No. I meant open + ioctl.
> But if you do that new system call, then what's the point again? You're
> back to pinfo() anyway.
Ummm... pinfo()? Did you mean pioctl()?
> No. It's because it's another _typeless_ multiplexor.
What do you mean by 'typeless'? Even the master syscall mux is typeless,
depending on how you look at it; either that, or it's the superposition of a
multiplicity of types selected by an arbitrary number.
Short of doing something like an XML or ASN1 structured interface, we aren't
going to get that, and do we really want to go down that path?
The difference between the syscall mux and a filesystem's ioctl/pioctl mux is
that the both need to check on their arguments.

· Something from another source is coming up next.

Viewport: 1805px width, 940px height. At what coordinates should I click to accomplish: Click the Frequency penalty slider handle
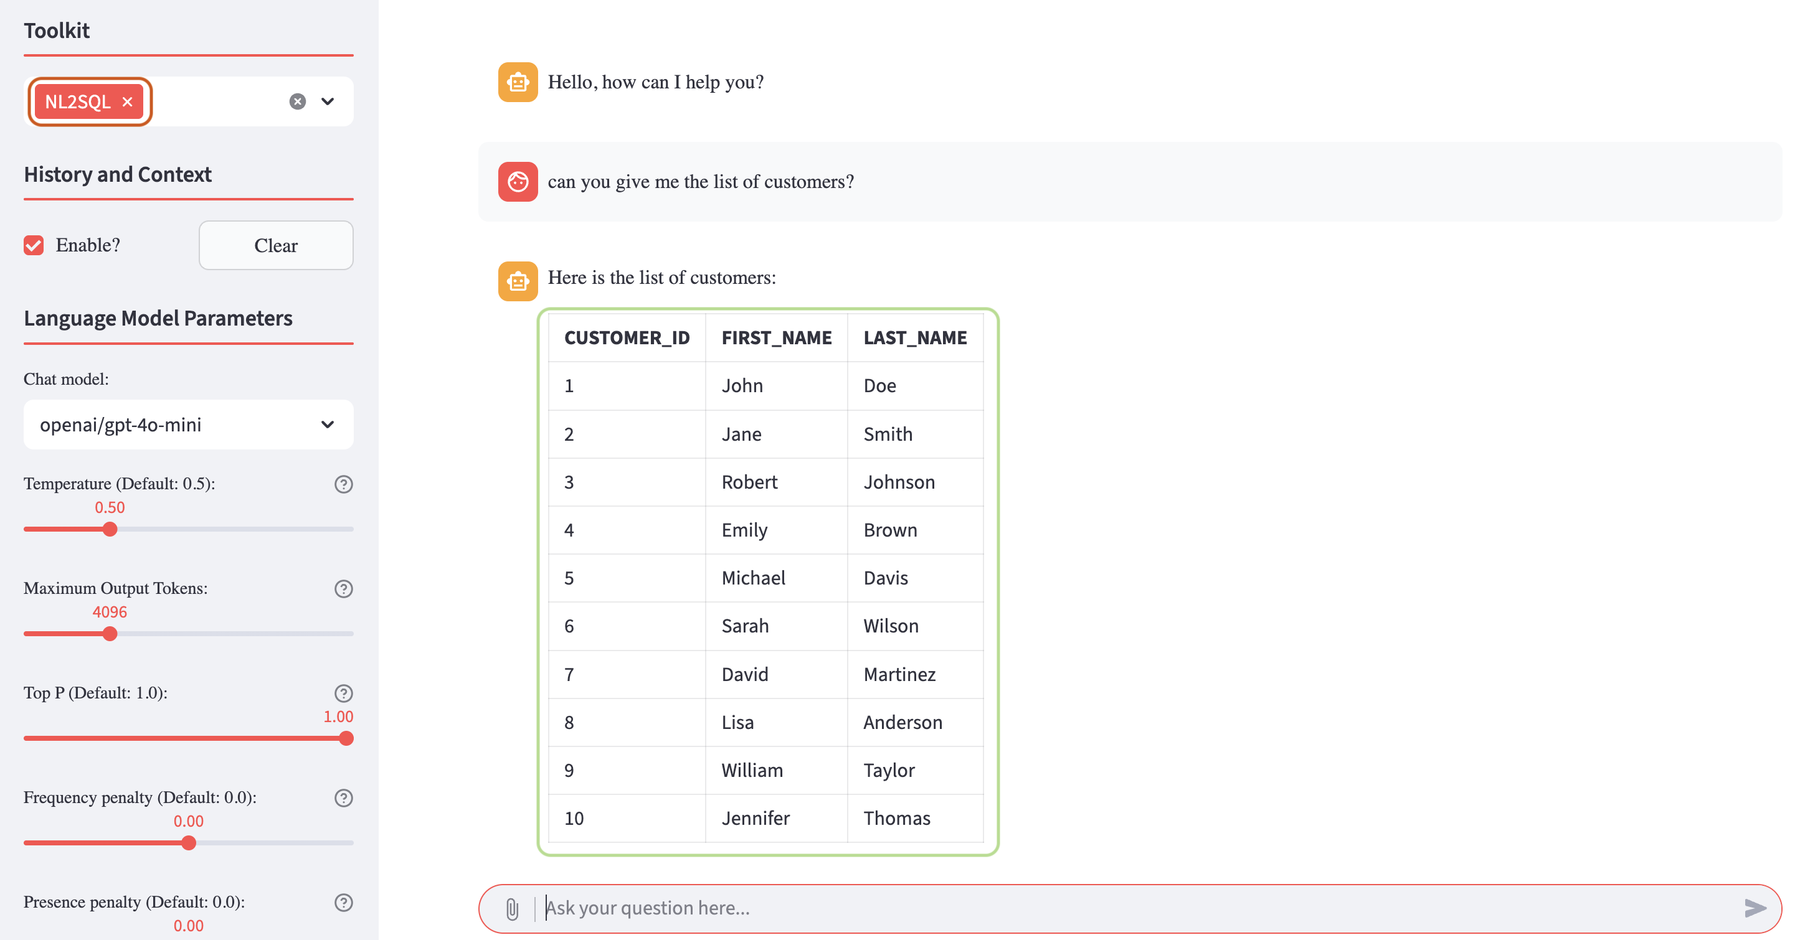click(x=188, y=843)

> Look at ioctl. It's a F*CKING DISASTER. Look at all the compat crap, and
> at the ioctl numbers that mean different things for different file types,
> and all the random sizing crap. You fixed the random sizing crap (at least
> it has well-defined "input" and "output" areas), and that's an
> improvement, but it's still just random numbers with no semantics.
Well, to be fair, I didn't fix it. That's the way pioctl() was defined before
I got to deal with it. Compat code is not necessary beyond the outermost VFS
layer because you have to carefully structure your input and output blobs, and
pointers and CPU-dependent tyeps are not allowed therein. It even uses XDR
encoding in some circumstances (VIOCSETTOK2 and VIOCGETTOK2), so some pioctls
will even work on a mixed-endian machine. Now if it only used XDR for all...
> - learn from your mistake, and not do another f*cking disaster that just
> takes a pathname instead of a fd. Do something else, that actually has
> semantics and has a well-defined input and output buffer.
That sounds like you want all the pioctl functions promoted to syscalls.
Emulation through ioctl does not gain this; nor does going through xattrs -
that's just a way of doing ioctls with textual command names instead of
numbers.
> And guess which one "pioctl()" is. Just take a wild stab at it.
Well, I'd say it's more intelligent that open+ioctl...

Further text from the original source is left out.